● WHAT YOU SHOULD DO: Start at the top of the records below and copy them exactly to the end.

● DATA:
╔══

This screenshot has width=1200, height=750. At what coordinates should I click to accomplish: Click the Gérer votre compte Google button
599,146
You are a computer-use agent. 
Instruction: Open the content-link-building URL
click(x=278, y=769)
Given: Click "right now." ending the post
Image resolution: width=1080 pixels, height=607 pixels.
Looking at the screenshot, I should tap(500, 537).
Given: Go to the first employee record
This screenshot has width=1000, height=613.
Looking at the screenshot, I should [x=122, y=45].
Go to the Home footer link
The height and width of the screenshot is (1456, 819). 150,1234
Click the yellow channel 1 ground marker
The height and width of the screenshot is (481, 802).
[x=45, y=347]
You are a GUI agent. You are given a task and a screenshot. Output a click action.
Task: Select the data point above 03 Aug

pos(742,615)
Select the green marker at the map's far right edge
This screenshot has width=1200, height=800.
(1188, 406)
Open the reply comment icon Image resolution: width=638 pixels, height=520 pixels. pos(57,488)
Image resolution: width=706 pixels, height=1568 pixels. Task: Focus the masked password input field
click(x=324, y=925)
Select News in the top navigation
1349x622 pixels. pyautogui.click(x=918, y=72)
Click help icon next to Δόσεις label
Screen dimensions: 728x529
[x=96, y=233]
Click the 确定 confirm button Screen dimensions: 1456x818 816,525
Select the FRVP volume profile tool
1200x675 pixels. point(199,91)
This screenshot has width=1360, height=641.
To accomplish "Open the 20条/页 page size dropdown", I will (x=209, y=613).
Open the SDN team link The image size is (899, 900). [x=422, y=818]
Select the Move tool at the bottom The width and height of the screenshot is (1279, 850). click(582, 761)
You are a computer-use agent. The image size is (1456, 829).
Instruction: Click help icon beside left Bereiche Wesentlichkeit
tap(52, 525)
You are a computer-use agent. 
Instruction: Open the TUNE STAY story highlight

╚══

● WRITTEN REPLY:
This screenshot has width=1200, height=750. At what coordinates should I click to accomplish: Click the Gérer votre compte Google button
599,146
You are a computer-use agent. 
Instruction: Open the content-link-building URL
click(x=278, y=769)
Given: Click "right now." ending the post
Image resolution: width=1080 pixels, height=607 pixels.
Looking at the screenshot, I should tap(500, 537).
Given: Go to the first employee record
This screenshot has width=1000, height=613.
Looking at the screenshot, I should [x=122, y=45].
Go to the Home footer link
The height and width of the screenshot is (1456, 819). 150,1234
Click the yellow channel 1 ground marker
The height and width of the screenshot is (481, 802).
[x=45, y=347]
You are a GUI agent. You are given a task and a screenshot. Output a click action.
Task: Select the data point above 03 Aug

pos(742,615)
Select the green marker at the map's far right edge
This screenshot has width=1200, height=800.
(1188, 406)
Open the reply comment icon Image resolution: width=638 pixels, height=520 pixels. pos(57,488)
Image resolution: width=706 pixels, height=1568 pixels. Task: Focus the masked password input field
click(x=324, y=925)
Select News in the top navigation
1349x622 pixels. pyautogui.click(x=918, y=72)
Click help icon next to Δόσεις label
Screen dimensions: 728x529
[x=96, y=233]
Click the 确定 confirm button Screen dimensions: 1456x818 816,525
Select the FRVP volume profile tool
1200x675 pixels. point(199,91)
This screenshot has width=1360, height=641.
To accomplish "Open the 20条/页 page size dropdown", I will (x=209, y=613).
Open the SDN team link The image size is (899, 900). [x=422, y=818]
Select the Move tool at the bottom The width and height of the screenshot is (1279, 850). click(582, 761)
You are a computer-use agent. The image size is (1456, 829).
Instruction: Click help icon beside left Bereiche Wesentlichkeit
tap(52, 525)
You are a computer-use agent. 
Instruction: Open the TUNE STAY story highlight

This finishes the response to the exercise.